Where does Social Analytics come in, you might ask?  Social Analytics is closely related to Activity Streams because from the vast amount of real-time and dynamic information available, actionable insights need to be extracted so that the organisation can efficiently and effectively focus itself.

The Mvine platform has already developed this capability so that customers can create reports of what their users are doing with the site in real-time. Information created, detailing data such as age, gender, frequency to the site, downloads, location, job function, can then be used to produce reports and help target marketing campaigns and generate sales leads; providing a bespoke service to customers and an intelligent approach to understanding your user base.

It is important to be aware that when it comes to Social Analytics, one size never fits all. That is why there is a need for ‘Adaptive’ Social Analytics because the analytics will always depend on the context in which they’re being used, on which explicit application you’re using, and on the people and content you’re interested in.

For example, if you’re using an Mvine portal to communicate with a consumer-based client base, then you’ll want to know more about them as individuals, in particular their demographics. Are they ABC1, for example? However, if you’re using it to manage the content and communications in your supply chain, then the analytics required will need to cover roles and relevance i.e. Is the right department receiving and acting on your communications? Who there is receiving it? Is it the right information for their role? If your alerts are targeting Finance Directors, but your event attendees seem to be from HR, why is that? Are your alerts going to the right people, with the right demographics in terms of gender, age, responsibility and location? For example, why are you targeting an event at geographically-spread project managers in the South who never have time to meet, when better targets would be those in closer-knit locations in the North? And are your user group chapter and product discussion groups full of a silent majority of followers, or voluble – and valuable – opinion formers?  

If the company is a business-to-business organisation where regulation is critical, then the analytics information delivered will necessarily be concerned with proof that processes have been appropriately followed and that required review and sign-off complies with the organisation’s designated policies and procedures. Your analytics information will therefore comprise time-stamping information that details who did what, where and when.
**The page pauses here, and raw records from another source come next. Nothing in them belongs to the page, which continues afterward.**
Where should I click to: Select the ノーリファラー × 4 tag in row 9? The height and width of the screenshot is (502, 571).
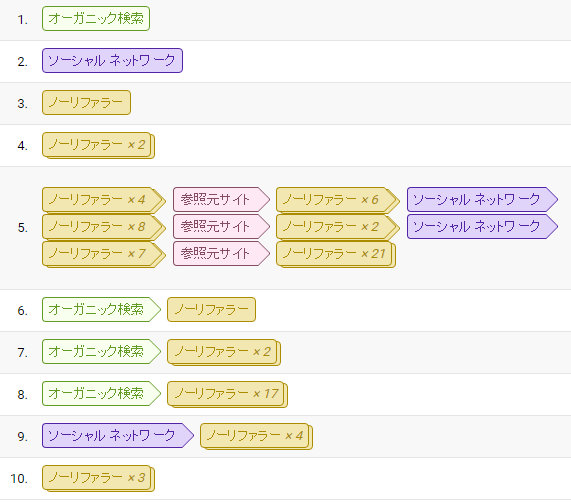(x=256, y=436)
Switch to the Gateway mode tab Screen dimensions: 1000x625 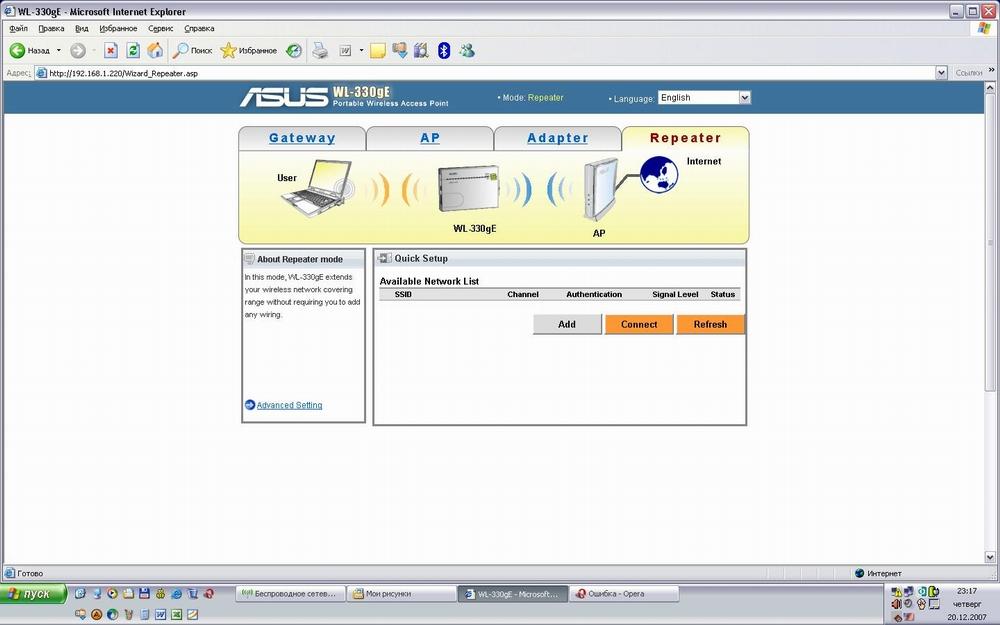(x=302, y=139)
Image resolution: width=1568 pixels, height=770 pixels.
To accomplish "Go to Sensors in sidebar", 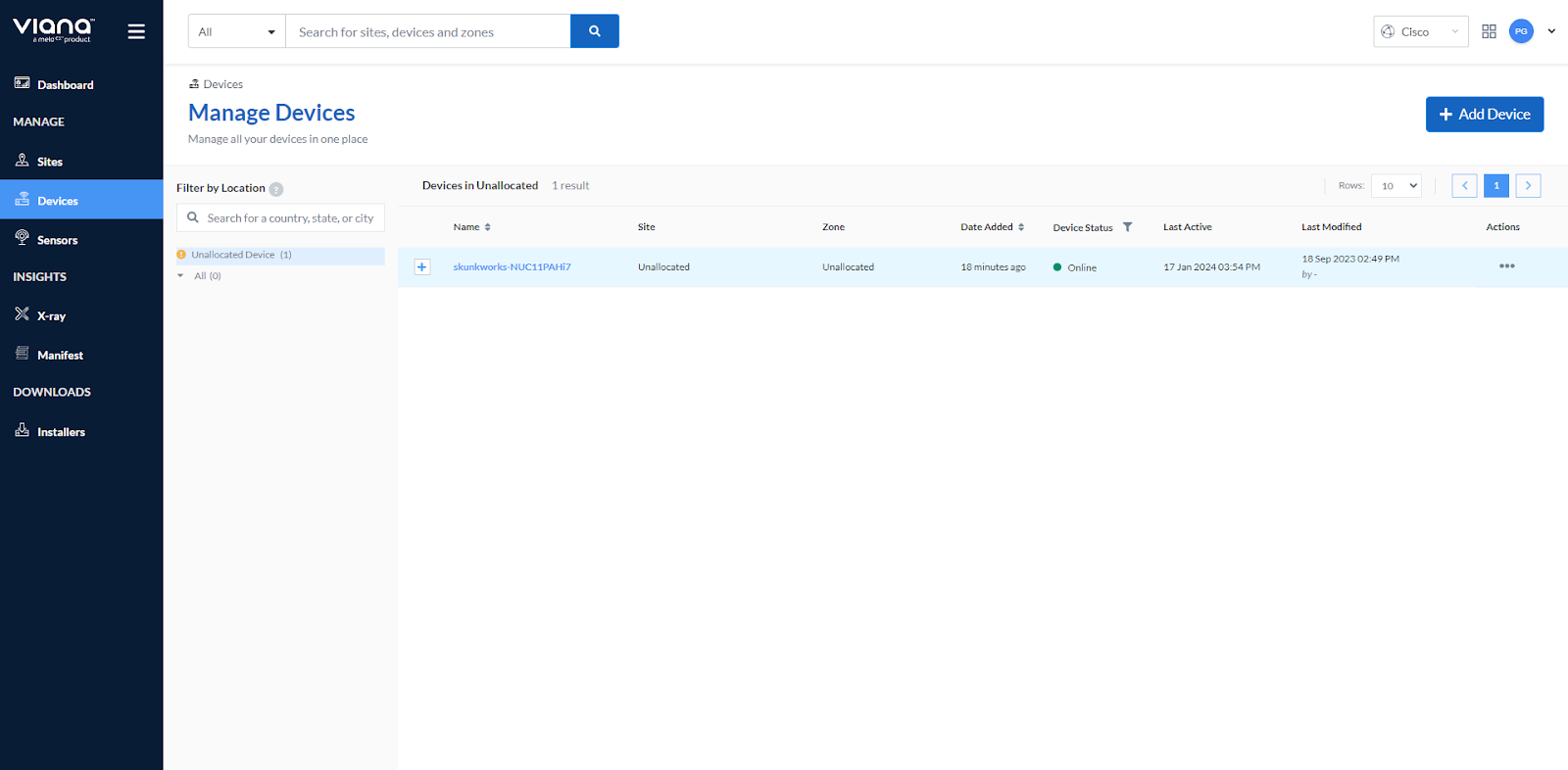I will point(57,240).
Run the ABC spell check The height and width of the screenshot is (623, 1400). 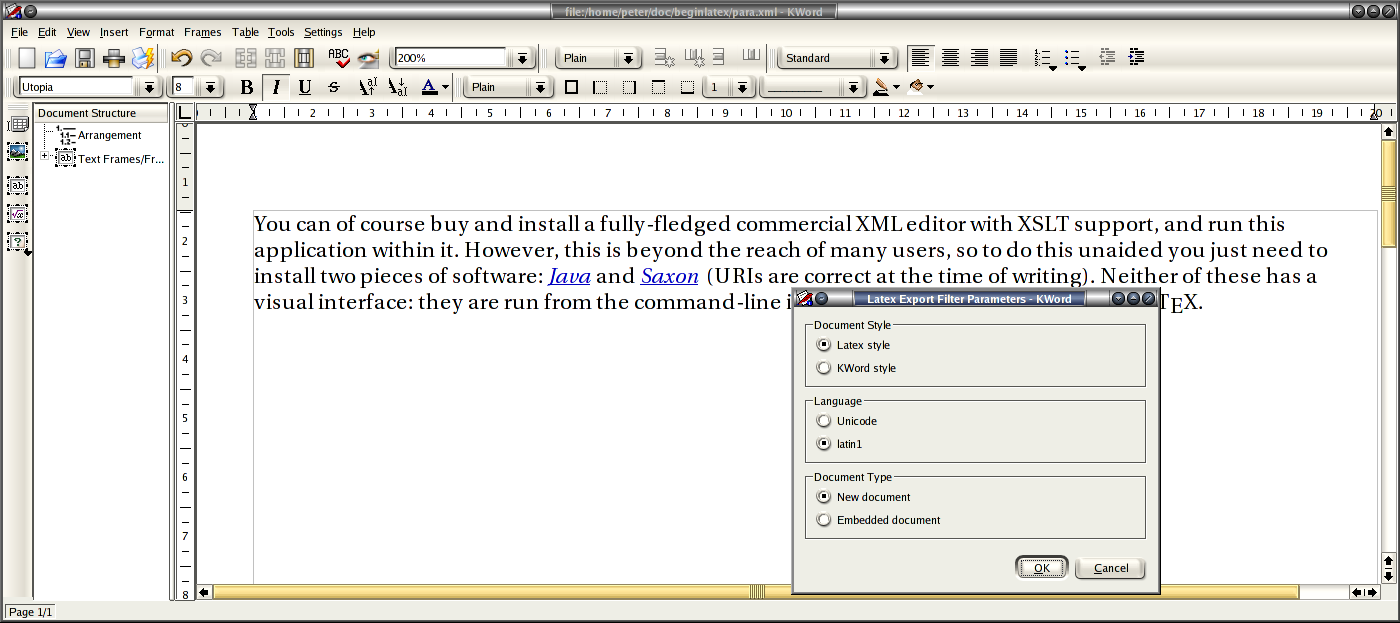pyautogui.click(x=338, y=58)
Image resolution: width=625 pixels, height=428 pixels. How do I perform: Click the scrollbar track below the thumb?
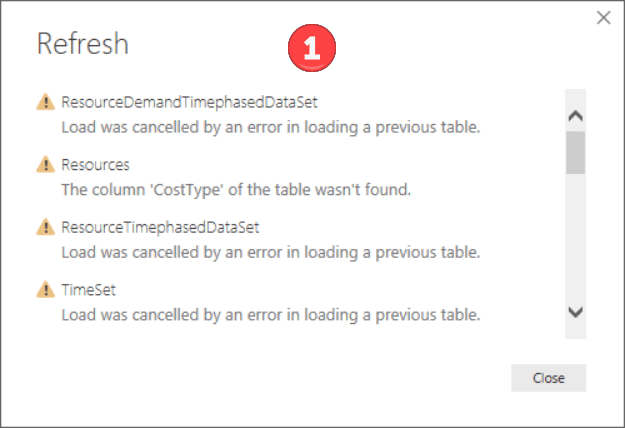tap(576, 239)
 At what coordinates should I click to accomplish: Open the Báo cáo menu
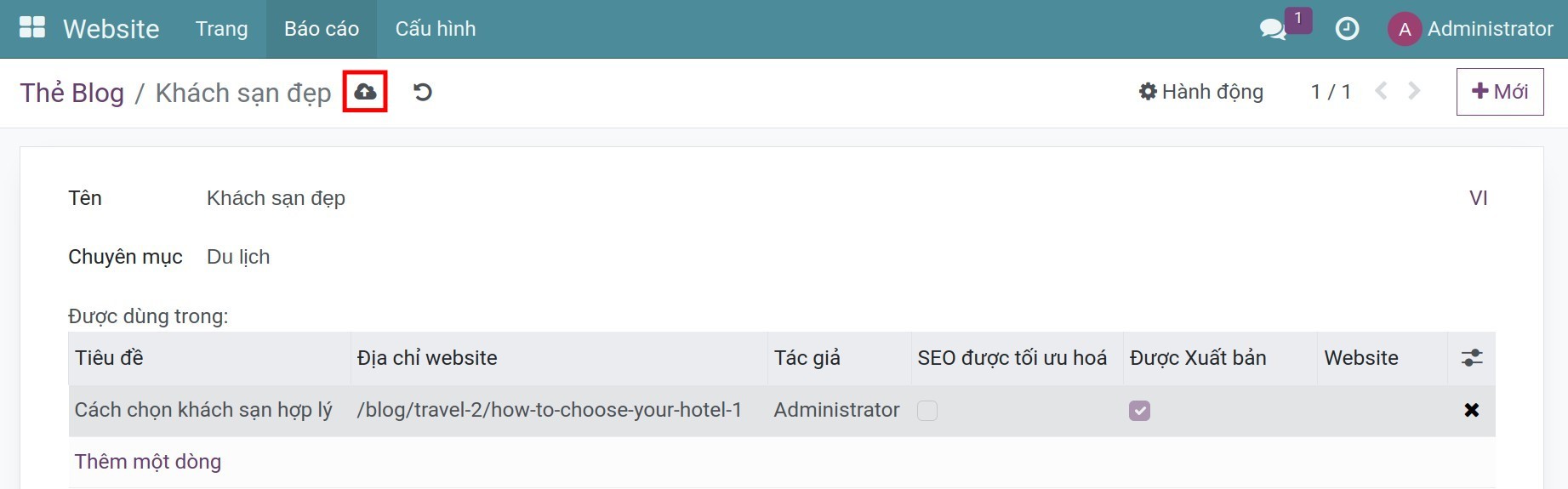[x=322, y=29]
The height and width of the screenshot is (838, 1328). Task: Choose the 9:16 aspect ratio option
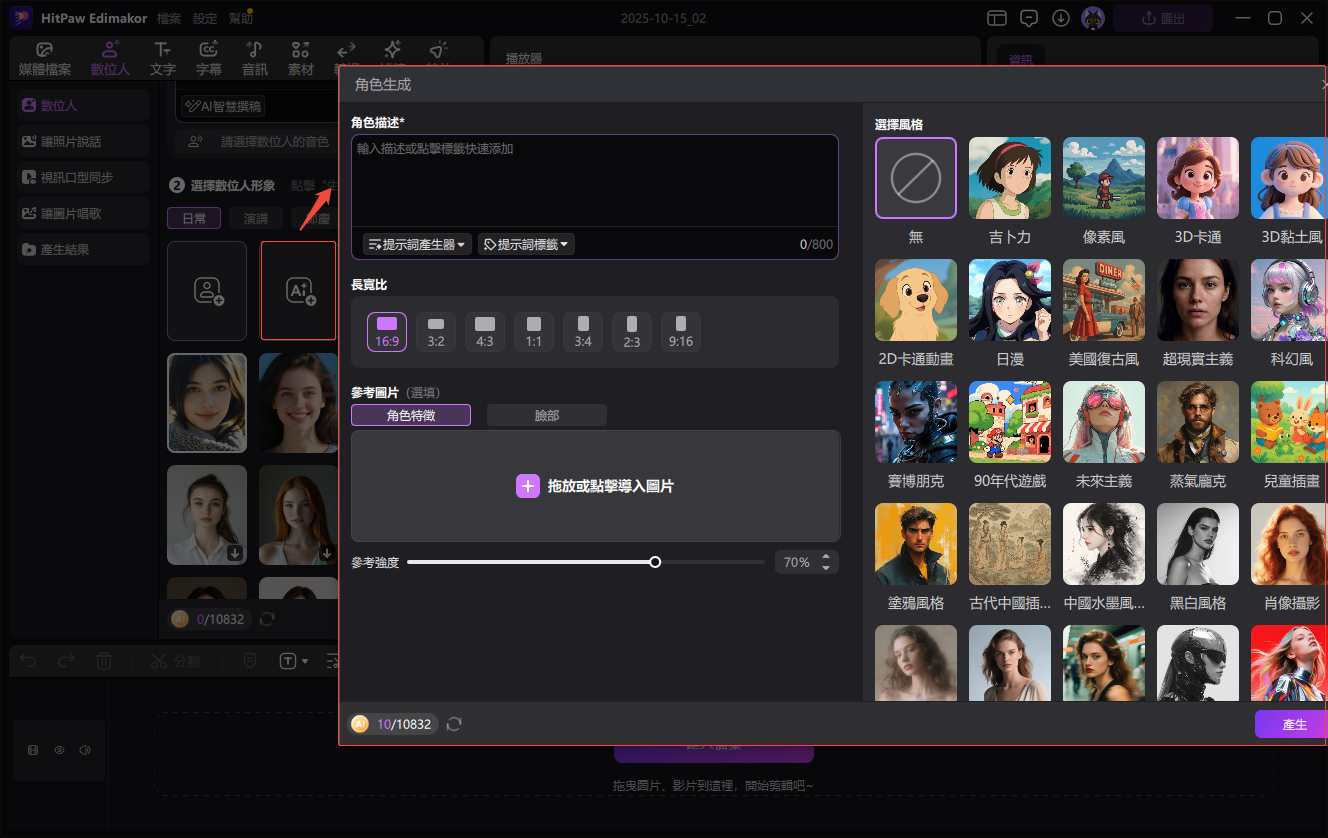(x=681, y=331)
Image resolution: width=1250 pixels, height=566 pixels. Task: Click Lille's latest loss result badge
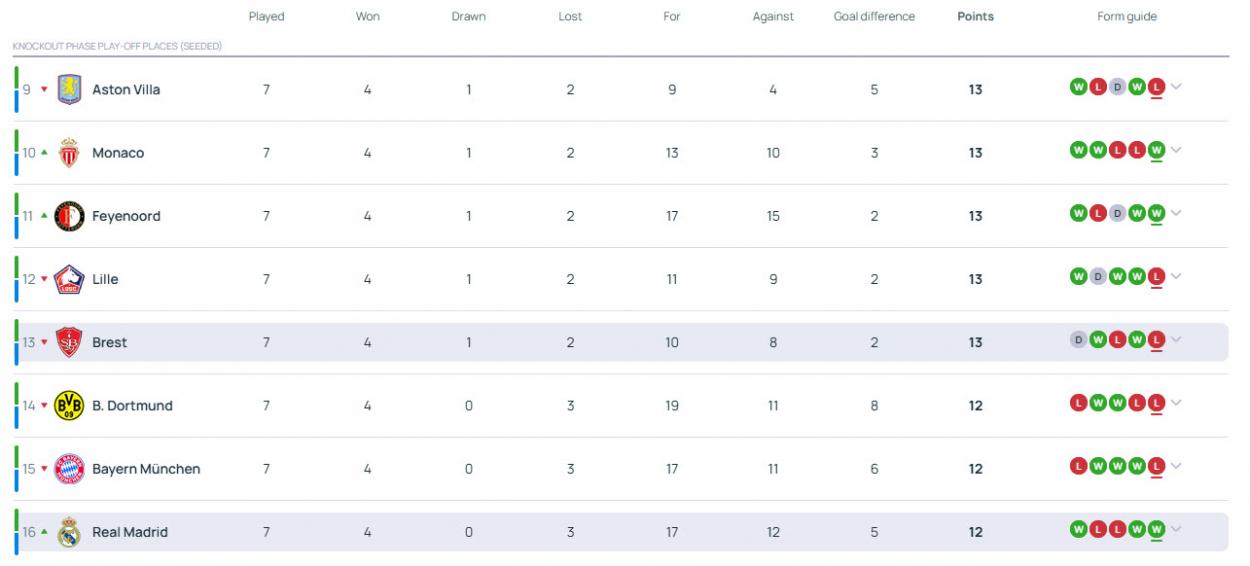(1157, 277)
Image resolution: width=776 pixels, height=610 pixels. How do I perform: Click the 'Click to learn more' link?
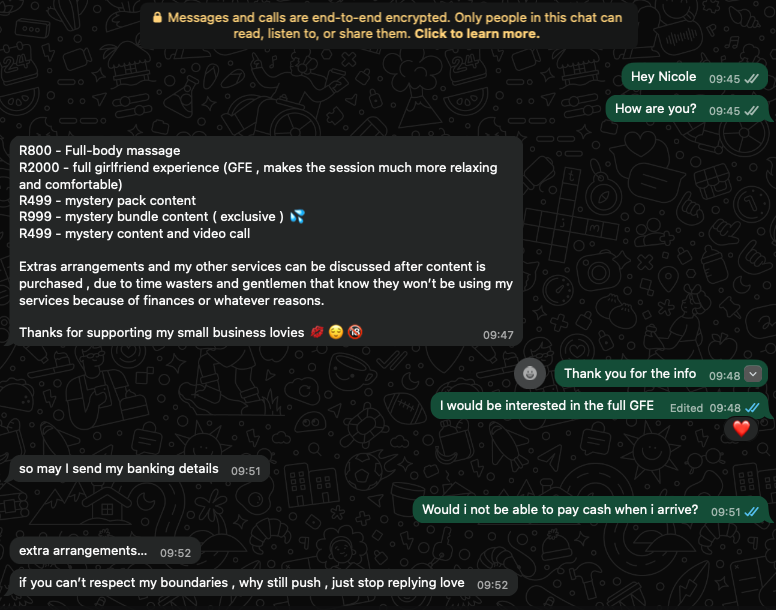tap(477, 34)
Why is this important? Well, it’s all about people, context and content.  Just because we are talking about the Internet does not change the requirement for the basics to be right when it comes to the delivery of effective and usable information. We need the right information to be delivered to the right people, with the right context, in the right place, at the right time, and in the right way. Anything less, then we’re dealing with ineffective information, which is likely to herald an equally ineffective, or worse, a wrong business decision.